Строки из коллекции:
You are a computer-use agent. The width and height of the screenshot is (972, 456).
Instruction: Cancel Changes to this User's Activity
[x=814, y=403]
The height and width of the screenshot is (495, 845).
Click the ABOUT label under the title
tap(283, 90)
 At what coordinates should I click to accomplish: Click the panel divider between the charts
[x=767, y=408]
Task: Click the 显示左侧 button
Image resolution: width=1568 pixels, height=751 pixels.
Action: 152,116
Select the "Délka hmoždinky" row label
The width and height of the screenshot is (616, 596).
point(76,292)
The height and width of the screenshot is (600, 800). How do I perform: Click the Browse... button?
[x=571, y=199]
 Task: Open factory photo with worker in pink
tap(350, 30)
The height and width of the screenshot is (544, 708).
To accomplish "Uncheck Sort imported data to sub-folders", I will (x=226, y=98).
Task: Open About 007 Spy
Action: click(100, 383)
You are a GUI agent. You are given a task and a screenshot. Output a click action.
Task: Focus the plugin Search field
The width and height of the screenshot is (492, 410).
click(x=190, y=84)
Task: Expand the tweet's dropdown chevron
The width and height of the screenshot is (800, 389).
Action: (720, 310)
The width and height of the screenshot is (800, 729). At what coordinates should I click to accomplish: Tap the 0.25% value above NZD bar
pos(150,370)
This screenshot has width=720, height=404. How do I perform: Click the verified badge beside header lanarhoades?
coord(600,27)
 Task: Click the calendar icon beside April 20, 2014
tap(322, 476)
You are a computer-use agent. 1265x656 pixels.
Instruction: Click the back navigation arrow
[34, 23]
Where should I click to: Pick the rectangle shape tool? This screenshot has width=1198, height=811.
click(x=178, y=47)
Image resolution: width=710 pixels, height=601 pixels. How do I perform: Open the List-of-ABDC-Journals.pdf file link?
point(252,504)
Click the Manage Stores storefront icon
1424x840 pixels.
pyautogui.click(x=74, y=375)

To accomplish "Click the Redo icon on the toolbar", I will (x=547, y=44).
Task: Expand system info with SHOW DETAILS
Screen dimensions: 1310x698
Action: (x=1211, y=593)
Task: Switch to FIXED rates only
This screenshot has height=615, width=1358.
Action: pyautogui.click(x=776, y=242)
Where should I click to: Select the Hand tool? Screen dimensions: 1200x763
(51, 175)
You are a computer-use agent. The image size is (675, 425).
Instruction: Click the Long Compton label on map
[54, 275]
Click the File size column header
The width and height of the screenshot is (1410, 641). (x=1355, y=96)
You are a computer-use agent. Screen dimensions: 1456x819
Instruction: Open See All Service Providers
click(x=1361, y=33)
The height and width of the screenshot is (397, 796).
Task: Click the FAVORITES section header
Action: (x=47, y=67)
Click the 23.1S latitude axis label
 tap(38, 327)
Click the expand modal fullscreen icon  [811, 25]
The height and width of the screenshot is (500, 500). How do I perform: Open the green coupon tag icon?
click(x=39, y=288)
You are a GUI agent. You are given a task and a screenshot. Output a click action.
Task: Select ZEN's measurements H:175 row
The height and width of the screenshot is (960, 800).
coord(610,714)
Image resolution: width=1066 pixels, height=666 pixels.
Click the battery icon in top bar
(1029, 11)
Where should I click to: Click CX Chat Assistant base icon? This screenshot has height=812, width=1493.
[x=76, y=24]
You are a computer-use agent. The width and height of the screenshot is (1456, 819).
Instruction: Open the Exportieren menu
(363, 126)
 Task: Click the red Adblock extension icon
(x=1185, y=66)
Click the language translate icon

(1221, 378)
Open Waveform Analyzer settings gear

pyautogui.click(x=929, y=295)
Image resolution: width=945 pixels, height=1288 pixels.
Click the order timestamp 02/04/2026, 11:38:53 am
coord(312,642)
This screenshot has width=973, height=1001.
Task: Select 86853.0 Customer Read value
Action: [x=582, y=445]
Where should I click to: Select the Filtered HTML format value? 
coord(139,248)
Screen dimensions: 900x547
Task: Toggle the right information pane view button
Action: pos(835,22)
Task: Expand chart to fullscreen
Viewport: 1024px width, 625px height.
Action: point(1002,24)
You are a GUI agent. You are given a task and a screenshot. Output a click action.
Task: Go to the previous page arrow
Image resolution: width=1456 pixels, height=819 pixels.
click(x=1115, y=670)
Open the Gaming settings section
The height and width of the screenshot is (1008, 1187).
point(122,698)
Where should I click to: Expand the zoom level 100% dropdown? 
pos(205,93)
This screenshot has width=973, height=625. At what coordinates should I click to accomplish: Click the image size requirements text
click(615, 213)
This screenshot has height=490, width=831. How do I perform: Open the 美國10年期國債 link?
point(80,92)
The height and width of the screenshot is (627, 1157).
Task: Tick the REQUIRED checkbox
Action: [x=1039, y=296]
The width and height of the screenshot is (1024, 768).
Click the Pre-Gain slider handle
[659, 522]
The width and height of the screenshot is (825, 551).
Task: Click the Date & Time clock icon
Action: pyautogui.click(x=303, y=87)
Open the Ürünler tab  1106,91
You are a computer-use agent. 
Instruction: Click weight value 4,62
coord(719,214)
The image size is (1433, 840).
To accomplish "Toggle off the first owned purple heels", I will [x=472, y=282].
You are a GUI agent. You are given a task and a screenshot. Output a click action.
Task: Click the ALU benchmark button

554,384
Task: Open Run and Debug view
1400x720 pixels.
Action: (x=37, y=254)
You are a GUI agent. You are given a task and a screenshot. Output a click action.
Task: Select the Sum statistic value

[ЧТО СДЕЛАТЬ]
Перепишите слово в слово отрывок: от строки, где есть «You are a computer-use agent. Screen», до строки, где есть «click(x=39, y=288)», включая обе эти строки.

[ОТВЕТ К ЗАДАЧЕ]
You are a computer-use agent. Screen dimensions: 1456x819
Instruction: Open See All Service Providers
click(x=1361, y=33)
The height and width of the screenshot is (397, 796).
Task: Click the FAVORITES section header
Action: (x=47, y=67)
Click the 23.1S latitude axis label
 tap(38, 327)
Click the expand modal fullscreen icon  [811, 25]
The height and width of the screenshot is (500, 500). How do I perform: Open the green coupon tag icon?
click(x=39, y=288)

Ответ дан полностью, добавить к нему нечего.